>> BEGIN

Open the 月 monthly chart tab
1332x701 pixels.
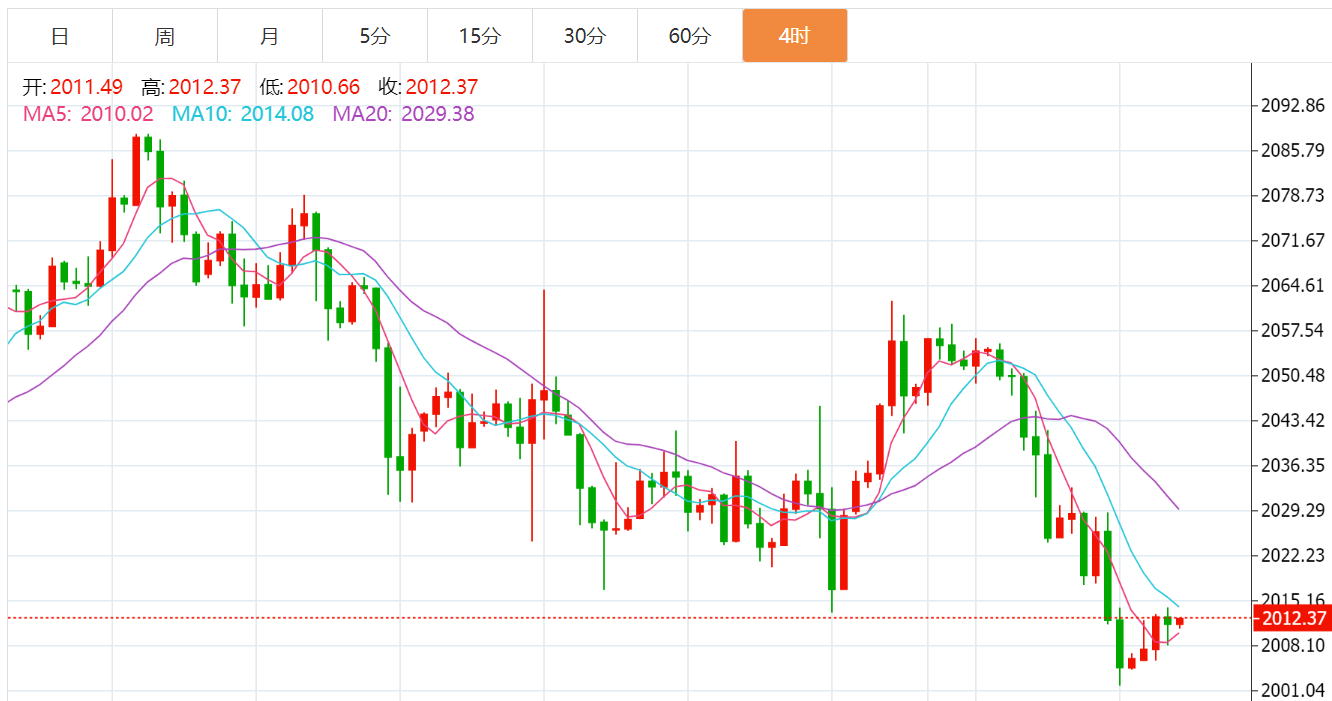click(270, 36)
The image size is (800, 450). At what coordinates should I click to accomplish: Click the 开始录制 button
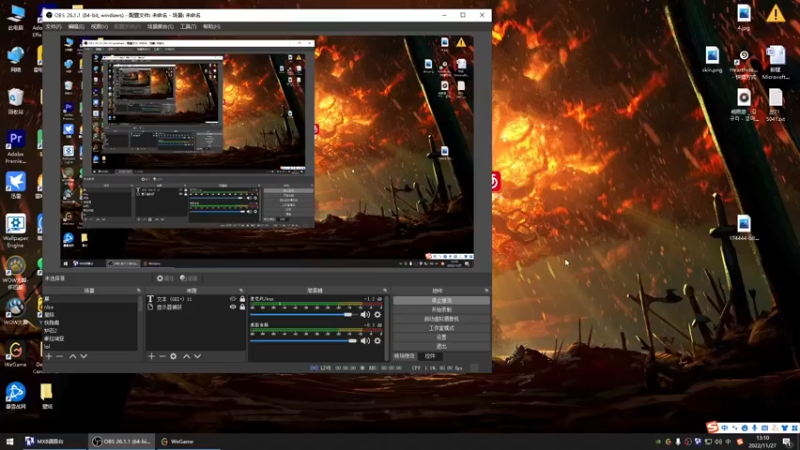[x=441, y=309]
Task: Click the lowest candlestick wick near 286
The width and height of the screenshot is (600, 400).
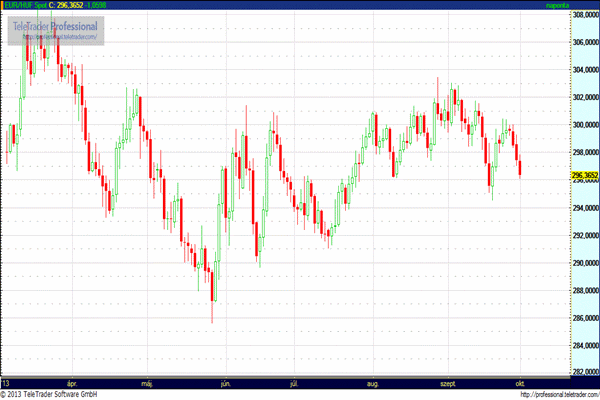Action: tap(212, 318)
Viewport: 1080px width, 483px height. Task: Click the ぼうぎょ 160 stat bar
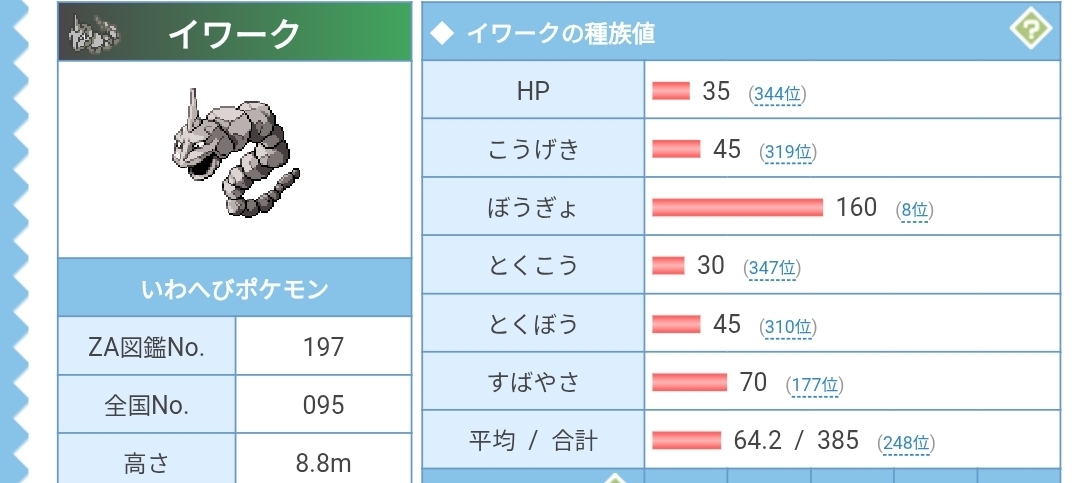[x=737, y=207]
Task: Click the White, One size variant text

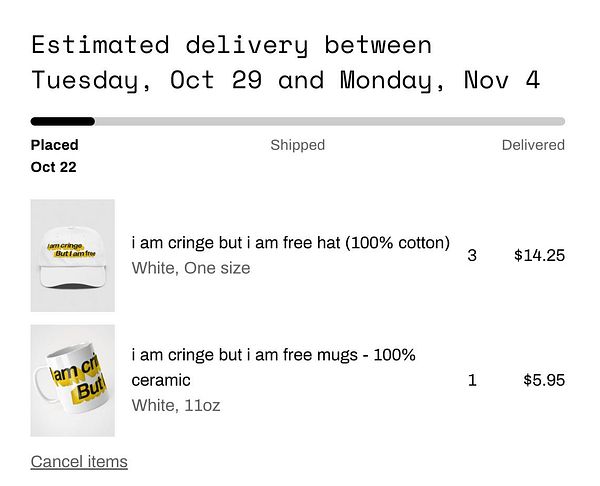Action: [x=191, y=268]
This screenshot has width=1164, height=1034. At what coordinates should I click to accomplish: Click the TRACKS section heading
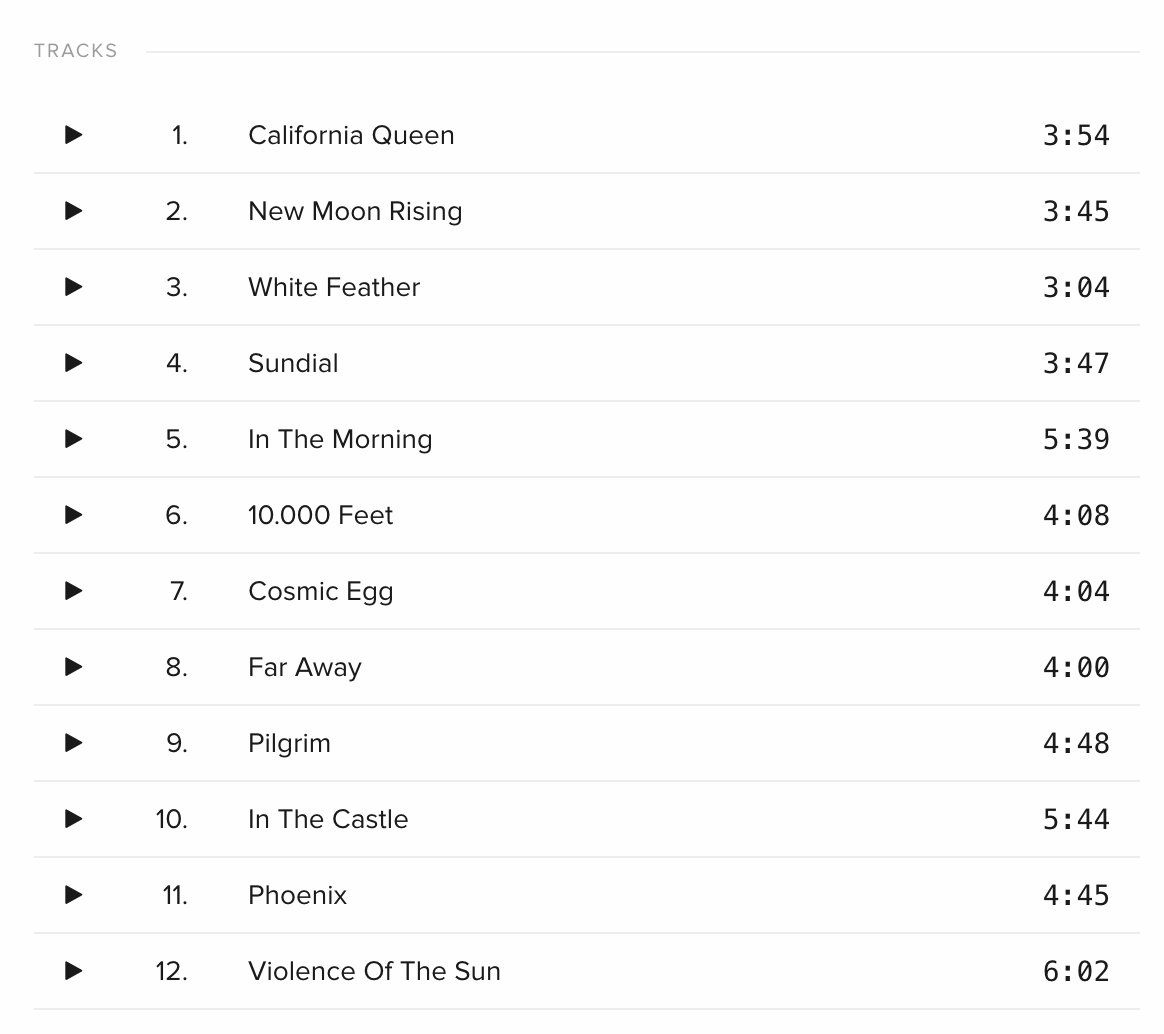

>> END

| What you will do |
Repeat every line of the records, requests included, and shift each click coordinate in the answers by adding 111 to it. Leave the pictures out.

| Full answer |
Open the 月 monthly chart tab
1332x701 pixels.
click(381, 147)
The image size is (800, 450). At what coordinates should I click to accomplish: Click the 开始录制 button
[x=552, y=420]
Task: Click the lowest candlestick wick near 286
The width and height of the screenshot is (600, 400).
Action: tap(323, 429)
Viewport: 1080px width, 483px height. Task: Click the ぼうぎょ 160 stat bar
[x=848, y=318]
Task: Click the White, One size variant text

Action: [x=302, y=379]
This screenshot has width=1164, height=1034. At what coordinates should I click to accomplish: Click the TRACKS section heading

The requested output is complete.